» TO DO:
Reproduce every line of the listing below word for word, leaving out the pictures.

» EXTRACTED MATERIAL:
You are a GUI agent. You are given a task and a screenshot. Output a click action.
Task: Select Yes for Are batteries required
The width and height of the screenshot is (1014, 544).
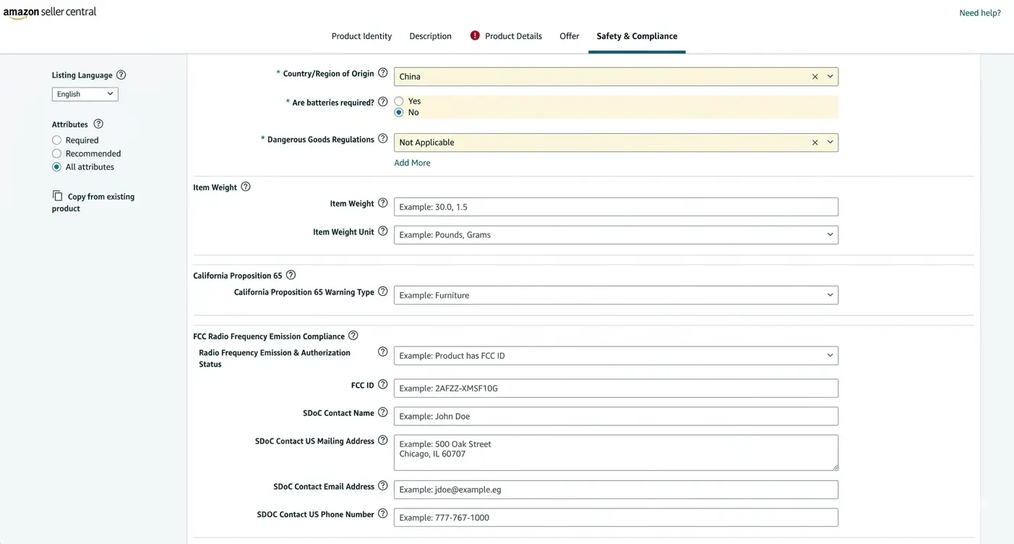point(398,101)
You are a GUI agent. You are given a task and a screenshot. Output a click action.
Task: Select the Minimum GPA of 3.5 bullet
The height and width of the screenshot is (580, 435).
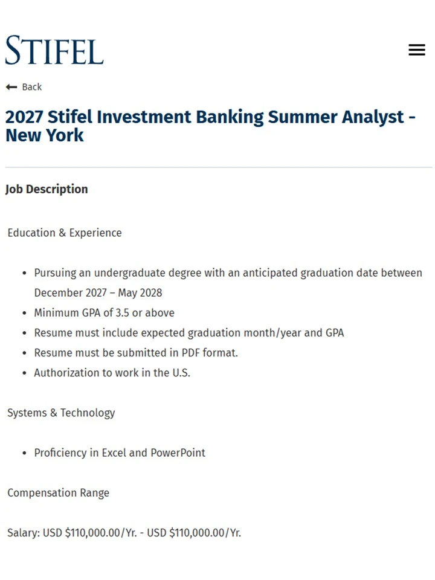tap(104, 313)
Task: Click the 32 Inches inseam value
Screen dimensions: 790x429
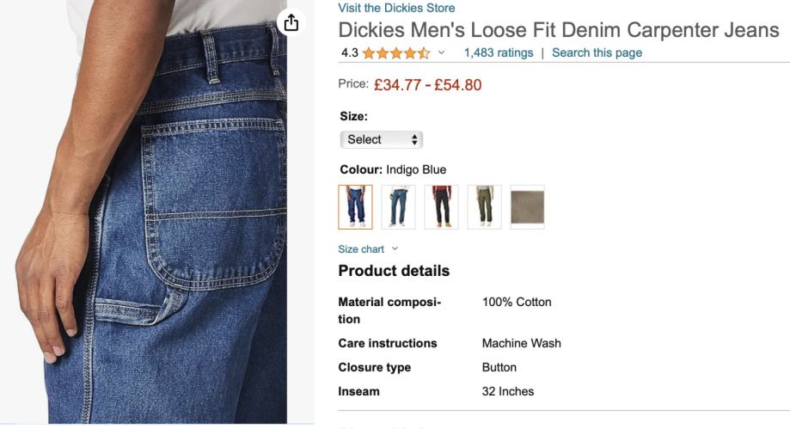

» OUTPUT OF THE TASK:
You are a GUI agent. You are given a task and a screenshot. Output a click action.
Task: Select Yes for Are batteries required
The width and height of the screenshot is (1014, 544).
point(398,101)
You are a GUI agent. You are given a task and a screenshot. Output a click action.
Task: Select the Minimum GPA of 3.5 bullet
The height and width of the screenshot is (580, 435).
tap(104, 313)
Task: Click the 32 Inches inseam value
Screen dimensions: 790x429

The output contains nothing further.